12 June 2014

Migration patterns of the not so rich and not so famous

Uh... This sentence: "There's a persistent belief in Washington that there's an easy "compromise" on the question of what to do with America's 11 million unauthorized immigrants: give them legal status instead of deporting them, but don't allow them to pursue citizenship." - is directly contradicted by this one: "76 percent of Americans who think unauthorized immigrants should be eligible for citizenship at some point."

Perhaps, and I know this will be shocking, Washington's persistent beliefs are stupid on this point. The "middle ground" is fixing the existing immigration and citizenship laws to provide a path to citizenship, because that's what most people want in some form. Even most conservatives support such measures. There is no need for a plan which somehow rejects citizenship as an option, or a plan which removes many millions of people. Because that's not actually what most people want. The latter does have a constituency, but it doesn't appear to be a very big one.

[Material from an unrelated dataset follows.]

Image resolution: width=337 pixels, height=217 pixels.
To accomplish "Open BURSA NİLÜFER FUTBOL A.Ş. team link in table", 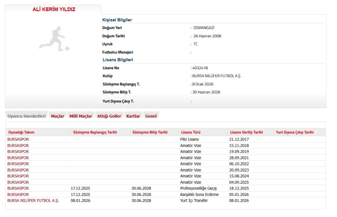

For the record I don't even think we should be doing much to keep track of the borders. Basically a lethal pandemic disease is about the only reason I can think of to be all that worried about who comes and goes as a systematic measure of border controls. If you're worried about terrorism border control isn't going to help you, better and more focused intelligence functions are to identify and track potential threats for terrorist acts, plus there are plenty of legal citizen status or native born Americans who do things we could otherwise regard as "terrorism".

As a result much of the problem with this debate is a belief about the borders at all being a point of contention when most of the people who immigrated have been here for years because we have an ineffectual immigration system for turning such people into citizens if they want to be. This probably why there's also a large constituency who demands mass deportations despite the futility, expense, and lack of any plausible benefit to doing so, and who is rarely heard from except during Republican primaries it seems. How this expensive and questionably moral project becomes a demand for a futile and wastefully expensive border control measure also I am less clear on.